(Text block):
= = = = = = =

The 2006 Oscars / The Pajiba Staff

In a year in which the Academy actually managed to choose four really fantastic Best Picture nominees, and in a year that promised something other than lame look at us: we’re famous and rich and we can take a joke humor by choosing Jon Stewart as host, it’s more than ironic that the one undeserving nominee would win Best Picture and that Stewart would fail so miserably as emcee with his second-rate, apolitical, Billy-Crystal-style monologue. Indeed, the 2006 Oscar marathon not only hit new lows in tedium, featuring nearly 72 hours of montage footage (omitting only Stewart’s threatened “Salute to Montages”), but — save for George Clooney’s acceptance speech — there was barely a memorable moment the entire evening. How sad is it, really, that the highlight of the entire show was a performance of a song about the difficulties of being a pimp? And, really, what does it say about an Academy that would choose a film about racism as its Best Picture and yet make such a spectacle of the fact that there were black men rapping at the Oscars! You would’ve thought that last night was 1988 all over again and Run-DMC had crashed the stage, the way that Stewart and the audience reacted to Three 6 Mafia.

At least the actor/actress winners were all deserving (though one of us would have preferred to see Amy Adams win for best supporting actress and another thinks Felicity Huffman was robbed), and it was nice to learn that Phillip Seymour Hoffman wasn’t the dick in real life we’d suspected, but we do take small issue with Reese Witherspoon’s “I’m just trying to matter” comment in light of last year’s Just Like Heaven. And we know that this is an awards show for movies, not TV, and that Don Knotts died in 2006 and not 2005, but (unless we missed it), we do think it’s a shame that no one even mentioned the passing of Barney Fife, especially in light of the warranted tribute made to John Ritter two years ago.

= = = = = = =

(Records supplied):

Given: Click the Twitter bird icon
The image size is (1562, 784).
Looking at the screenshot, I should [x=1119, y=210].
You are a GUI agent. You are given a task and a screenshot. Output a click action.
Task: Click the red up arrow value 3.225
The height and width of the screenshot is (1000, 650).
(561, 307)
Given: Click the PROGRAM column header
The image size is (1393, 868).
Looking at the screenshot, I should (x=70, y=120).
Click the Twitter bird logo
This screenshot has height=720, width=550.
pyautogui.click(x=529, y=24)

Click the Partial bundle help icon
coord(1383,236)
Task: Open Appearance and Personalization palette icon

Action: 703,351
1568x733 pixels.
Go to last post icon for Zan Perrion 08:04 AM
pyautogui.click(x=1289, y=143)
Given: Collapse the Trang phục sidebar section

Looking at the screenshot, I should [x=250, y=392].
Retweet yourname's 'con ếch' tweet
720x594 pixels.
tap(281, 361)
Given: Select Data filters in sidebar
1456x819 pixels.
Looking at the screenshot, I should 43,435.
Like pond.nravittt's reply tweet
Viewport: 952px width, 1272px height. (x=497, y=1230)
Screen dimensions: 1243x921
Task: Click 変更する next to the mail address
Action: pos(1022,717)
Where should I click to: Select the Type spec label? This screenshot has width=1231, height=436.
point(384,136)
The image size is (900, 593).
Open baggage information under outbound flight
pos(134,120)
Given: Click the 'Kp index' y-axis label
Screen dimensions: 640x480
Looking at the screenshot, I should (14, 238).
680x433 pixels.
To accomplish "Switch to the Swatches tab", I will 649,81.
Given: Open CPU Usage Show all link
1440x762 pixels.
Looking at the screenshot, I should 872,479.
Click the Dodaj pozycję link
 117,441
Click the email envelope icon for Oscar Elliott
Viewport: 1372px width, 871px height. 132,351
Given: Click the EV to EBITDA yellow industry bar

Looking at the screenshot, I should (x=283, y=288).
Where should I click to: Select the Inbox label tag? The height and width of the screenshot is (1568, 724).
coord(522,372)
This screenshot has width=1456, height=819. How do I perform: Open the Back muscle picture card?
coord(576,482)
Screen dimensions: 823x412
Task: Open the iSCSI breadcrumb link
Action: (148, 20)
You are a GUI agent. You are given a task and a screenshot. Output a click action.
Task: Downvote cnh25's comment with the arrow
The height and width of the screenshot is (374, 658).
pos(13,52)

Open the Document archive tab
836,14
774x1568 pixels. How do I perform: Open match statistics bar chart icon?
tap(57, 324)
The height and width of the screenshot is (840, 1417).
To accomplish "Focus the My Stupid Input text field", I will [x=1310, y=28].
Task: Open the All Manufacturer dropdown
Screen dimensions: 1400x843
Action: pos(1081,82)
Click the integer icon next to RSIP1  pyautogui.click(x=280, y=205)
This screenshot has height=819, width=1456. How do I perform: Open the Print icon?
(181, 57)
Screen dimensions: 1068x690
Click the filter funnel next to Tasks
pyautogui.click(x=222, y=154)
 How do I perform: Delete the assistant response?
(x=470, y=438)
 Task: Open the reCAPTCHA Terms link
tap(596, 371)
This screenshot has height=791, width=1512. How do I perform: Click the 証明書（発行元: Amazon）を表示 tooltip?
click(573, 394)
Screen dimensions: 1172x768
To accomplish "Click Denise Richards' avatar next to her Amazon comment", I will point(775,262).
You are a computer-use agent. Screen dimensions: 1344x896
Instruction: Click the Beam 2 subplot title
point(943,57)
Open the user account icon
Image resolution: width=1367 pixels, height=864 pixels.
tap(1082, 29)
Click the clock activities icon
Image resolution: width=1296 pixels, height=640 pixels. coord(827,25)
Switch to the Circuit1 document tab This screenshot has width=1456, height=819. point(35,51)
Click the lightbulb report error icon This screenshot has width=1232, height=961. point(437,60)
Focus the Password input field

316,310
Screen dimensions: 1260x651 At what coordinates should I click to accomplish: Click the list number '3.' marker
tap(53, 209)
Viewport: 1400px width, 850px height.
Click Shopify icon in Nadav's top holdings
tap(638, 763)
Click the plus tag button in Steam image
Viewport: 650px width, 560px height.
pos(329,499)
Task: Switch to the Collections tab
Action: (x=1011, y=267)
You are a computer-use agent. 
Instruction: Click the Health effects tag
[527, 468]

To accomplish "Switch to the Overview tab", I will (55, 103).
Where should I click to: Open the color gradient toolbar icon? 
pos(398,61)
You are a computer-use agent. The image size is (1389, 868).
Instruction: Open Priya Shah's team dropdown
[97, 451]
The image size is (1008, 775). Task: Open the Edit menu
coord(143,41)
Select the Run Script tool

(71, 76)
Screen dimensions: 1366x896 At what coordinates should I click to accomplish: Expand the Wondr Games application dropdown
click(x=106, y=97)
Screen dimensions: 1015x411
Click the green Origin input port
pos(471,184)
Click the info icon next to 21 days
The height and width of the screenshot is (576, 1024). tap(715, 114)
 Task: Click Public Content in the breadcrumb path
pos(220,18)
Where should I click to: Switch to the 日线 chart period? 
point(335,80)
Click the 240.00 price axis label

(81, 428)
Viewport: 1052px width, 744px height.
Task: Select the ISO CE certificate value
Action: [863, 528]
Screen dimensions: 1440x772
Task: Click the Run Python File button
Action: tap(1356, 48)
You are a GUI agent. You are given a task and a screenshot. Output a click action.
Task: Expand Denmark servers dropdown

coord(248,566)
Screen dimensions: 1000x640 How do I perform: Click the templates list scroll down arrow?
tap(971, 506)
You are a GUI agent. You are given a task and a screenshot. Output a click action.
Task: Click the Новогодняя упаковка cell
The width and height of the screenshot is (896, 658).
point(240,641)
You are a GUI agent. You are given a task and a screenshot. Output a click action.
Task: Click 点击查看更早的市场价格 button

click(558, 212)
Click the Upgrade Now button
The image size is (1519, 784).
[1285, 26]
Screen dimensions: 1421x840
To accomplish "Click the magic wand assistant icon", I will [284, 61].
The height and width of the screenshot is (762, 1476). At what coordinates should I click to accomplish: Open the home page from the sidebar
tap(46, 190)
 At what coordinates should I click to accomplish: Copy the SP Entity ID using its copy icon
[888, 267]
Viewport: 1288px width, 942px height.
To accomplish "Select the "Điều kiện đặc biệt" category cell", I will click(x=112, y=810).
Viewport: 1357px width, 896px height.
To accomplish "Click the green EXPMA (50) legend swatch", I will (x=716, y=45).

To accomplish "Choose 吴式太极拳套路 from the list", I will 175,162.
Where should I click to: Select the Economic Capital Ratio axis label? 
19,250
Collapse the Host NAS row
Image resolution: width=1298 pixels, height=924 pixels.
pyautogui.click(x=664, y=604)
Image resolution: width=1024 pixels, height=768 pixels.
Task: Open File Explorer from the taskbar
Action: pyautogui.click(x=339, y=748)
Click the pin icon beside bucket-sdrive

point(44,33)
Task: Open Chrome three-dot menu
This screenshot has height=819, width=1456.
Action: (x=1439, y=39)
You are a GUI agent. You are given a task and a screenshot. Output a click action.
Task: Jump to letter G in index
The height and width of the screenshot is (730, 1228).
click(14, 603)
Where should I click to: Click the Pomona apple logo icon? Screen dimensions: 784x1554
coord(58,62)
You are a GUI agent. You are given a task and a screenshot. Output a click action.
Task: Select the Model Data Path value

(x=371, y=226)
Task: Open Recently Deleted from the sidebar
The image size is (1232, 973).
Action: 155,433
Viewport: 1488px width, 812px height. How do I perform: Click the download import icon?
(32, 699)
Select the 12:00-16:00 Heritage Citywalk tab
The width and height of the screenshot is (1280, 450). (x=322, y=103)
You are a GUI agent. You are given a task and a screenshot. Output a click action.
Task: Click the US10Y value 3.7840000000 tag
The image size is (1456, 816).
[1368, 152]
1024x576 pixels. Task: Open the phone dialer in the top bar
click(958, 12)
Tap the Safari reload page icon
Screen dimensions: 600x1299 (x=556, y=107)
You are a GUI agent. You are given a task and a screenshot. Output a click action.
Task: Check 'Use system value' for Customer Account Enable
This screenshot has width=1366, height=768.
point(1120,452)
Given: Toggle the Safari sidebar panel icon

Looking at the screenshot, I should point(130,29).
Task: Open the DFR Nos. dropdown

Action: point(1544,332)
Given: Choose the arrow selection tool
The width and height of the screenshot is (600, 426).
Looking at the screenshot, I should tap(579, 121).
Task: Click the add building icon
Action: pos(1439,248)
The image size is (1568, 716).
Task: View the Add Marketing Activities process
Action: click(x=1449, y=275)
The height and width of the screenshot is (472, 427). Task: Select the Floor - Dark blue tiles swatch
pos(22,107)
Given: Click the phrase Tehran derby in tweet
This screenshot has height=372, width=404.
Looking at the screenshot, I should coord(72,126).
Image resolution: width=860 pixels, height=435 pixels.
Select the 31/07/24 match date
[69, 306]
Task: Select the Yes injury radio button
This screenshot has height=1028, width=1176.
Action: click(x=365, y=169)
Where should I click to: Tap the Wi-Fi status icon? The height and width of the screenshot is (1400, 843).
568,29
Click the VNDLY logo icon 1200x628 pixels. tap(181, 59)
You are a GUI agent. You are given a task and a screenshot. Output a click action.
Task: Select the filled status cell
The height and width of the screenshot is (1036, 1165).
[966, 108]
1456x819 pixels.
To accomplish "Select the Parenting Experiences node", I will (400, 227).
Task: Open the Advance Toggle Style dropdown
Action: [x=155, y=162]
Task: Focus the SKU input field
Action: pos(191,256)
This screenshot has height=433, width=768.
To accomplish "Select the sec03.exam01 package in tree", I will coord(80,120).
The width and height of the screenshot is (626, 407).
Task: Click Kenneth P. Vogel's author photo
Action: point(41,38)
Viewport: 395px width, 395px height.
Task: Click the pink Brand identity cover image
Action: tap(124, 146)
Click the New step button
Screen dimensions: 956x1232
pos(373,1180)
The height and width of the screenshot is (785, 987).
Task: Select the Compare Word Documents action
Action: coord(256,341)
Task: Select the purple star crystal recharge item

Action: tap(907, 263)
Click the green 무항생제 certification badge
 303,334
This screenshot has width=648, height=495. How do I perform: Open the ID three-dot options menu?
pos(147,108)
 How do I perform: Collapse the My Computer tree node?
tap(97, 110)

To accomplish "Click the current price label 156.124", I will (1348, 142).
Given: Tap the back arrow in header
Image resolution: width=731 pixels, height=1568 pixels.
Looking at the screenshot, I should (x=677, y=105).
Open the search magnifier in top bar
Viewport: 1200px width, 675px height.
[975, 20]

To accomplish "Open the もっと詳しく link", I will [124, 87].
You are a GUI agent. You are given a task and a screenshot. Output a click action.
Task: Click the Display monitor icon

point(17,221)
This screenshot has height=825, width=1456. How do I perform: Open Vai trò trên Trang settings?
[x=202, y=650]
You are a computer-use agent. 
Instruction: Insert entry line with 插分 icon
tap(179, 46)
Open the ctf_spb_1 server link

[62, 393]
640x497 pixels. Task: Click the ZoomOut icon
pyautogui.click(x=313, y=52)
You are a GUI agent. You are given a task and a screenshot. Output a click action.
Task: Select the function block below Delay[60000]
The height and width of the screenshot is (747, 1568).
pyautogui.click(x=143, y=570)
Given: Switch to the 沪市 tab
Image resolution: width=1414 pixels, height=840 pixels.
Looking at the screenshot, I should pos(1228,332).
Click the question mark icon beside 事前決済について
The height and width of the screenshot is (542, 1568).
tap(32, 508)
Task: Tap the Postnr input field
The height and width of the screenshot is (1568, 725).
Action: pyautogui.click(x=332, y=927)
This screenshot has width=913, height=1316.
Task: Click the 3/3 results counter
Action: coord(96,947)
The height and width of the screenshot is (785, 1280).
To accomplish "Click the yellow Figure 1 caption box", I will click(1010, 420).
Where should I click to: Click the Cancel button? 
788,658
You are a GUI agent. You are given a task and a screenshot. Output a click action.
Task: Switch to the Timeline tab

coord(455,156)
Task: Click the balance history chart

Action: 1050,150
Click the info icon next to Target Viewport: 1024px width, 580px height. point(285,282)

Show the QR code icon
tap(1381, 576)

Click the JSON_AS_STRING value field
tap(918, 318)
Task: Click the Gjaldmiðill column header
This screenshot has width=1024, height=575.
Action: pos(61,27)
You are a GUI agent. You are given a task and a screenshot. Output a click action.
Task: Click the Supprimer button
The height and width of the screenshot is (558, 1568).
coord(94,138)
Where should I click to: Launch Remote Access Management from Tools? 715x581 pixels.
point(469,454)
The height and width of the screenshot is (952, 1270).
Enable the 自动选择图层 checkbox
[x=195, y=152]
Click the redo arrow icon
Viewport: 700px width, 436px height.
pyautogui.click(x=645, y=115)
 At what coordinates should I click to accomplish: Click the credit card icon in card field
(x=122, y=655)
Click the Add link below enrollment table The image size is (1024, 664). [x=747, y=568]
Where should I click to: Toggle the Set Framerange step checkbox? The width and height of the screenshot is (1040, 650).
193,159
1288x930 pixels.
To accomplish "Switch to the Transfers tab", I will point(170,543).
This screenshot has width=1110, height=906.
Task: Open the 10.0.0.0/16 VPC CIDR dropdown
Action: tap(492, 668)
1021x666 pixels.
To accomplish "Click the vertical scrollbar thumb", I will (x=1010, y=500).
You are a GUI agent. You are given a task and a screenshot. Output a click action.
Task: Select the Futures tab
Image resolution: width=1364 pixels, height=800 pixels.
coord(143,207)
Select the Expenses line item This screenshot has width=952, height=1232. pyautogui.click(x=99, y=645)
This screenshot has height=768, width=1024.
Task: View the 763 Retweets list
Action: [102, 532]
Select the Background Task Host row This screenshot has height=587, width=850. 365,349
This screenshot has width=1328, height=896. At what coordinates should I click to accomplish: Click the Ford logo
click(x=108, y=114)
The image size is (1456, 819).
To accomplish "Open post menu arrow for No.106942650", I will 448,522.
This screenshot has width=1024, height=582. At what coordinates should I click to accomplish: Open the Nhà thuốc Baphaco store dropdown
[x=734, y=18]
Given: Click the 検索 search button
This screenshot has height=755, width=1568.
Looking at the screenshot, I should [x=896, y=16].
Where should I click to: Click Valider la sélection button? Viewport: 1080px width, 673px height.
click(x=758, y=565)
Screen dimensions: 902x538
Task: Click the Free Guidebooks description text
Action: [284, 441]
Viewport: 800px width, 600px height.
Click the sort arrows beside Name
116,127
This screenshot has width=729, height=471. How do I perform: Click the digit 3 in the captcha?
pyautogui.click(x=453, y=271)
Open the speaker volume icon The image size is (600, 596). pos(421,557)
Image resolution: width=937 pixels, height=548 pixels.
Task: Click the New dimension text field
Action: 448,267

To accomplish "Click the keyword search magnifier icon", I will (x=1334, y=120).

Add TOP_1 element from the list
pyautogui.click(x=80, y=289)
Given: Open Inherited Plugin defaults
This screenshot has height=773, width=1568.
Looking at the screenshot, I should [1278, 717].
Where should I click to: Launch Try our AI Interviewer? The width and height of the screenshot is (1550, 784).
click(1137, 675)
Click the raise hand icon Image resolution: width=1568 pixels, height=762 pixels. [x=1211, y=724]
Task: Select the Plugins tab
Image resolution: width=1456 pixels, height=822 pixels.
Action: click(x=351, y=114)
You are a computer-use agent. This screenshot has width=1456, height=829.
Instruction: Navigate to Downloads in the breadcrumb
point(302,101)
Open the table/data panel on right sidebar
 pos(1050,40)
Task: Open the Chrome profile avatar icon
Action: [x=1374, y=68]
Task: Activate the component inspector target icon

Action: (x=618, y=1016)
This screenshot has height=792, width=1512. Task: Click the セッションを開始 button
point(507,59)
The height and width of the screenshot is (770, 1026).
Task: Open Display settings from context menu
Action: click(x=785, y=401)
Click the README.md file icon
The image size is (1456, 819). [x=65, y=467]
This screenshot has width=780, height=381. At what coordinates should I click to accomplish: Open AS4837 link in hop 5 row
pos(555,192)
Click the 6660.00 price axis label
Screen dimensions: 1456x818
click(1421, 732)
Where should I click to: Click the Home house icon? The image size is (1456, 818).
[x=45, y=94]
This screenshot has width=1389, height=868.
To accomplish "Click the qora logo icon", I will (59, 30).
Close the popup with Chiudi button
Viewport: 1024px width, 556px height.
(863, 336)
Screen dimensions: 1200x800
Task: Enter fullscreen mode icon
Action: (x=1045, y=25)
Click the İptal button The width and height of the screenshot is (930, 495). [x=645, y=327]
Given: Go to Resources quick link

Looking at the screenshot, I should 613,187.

= = = = = = =

(Requirements): Can you pick up the write-up on the 2006 Oscars after its last sentence and keep it going? Nothing in the material is required for what comes next.

(Solved problem):
Though Ang Lee got his much-deserved Best Director award, we’d be remiss if we didn’t bemoan the lack of real recognition given to the year’s best film, Brokeback Mountain. Sure, it was the most parodied movie of the 2005, but we believe that pop culture has given an unfair shake to Brokeback, which deserved much more than being the punch line to this year’s running joke. And though we love Academy surprises, the real joke of the night was that the awards for Best Original (!) Screenplay and Best Picture went to Crash, a film that was inferior to its competition in almost every way, salvaged from total lousiness only by the efforts of a great ensemble cast. Our sentiments are perhaps best rendered by our lead critic, Dan, in his blog Slowly Going Bald:

For those who haven’t seen it, or for those who have seen it and are simply a little slow, Crash is a cheesy, ham-fisted melodrama that makes Peter Jackson look like Wim Wenders. It’s bloated, predictable, filled with flat characters, and unpleasant to watch. It’s a tale about racism that never stops reminding you in bright colors and monosyllabic words and arbitrary plot points that you are watching a movie about racism, and it’s your duty to be moved by the film. If not, you don’t understand it. It’s a movie for people who don’t understand enough about movies to pick a good one from a fake one; it’s the cinematic equivalent of Ayn Rand, a film for posers and wannabes and that guy in your philosophy class who thinks he’s on the ball but pronounces the first “s” in “Descartes.”

I’m literally at a loss. I’m monumentally disappointed that Crash won over the powerful Capote, the amazing Good Night, and Good Luck, the thought-provoking Munich, and above all, the phenomenal Brokeback Mountain. In a year when the new version of independent film (small budgets, big names) seemed to be everywhere, Brokeback balanced an emotional story, a solid cast and crew, a well-written script, and an eye to the cultural zeitgeist to become something bigger than the sum of its parts. It’s more than a film; it’s an idea about where film is heading.

We could go on and on about last night’s typically bloated, self-congratulatory shenanigans, but our mission here isn’t to continue spewing our own bile about Hollywood egos and pseudo-liberalism, but rather to give our loyal readers a place to vent their own frustrations. The comments section is right down there. So, please, rant on, folks. Rant on.

Dustin Rowles is the publisher of Pajiba and managing partner of its parent company, which prefers to remain anonymous for reasons pertaining to public relations. He lives in Ithaca, New York.

Jeremy C. Fox is the managing editor of Pajiba and a member of the Online Film Critics Society. You may email him at jeremycfox[at]gmail.com.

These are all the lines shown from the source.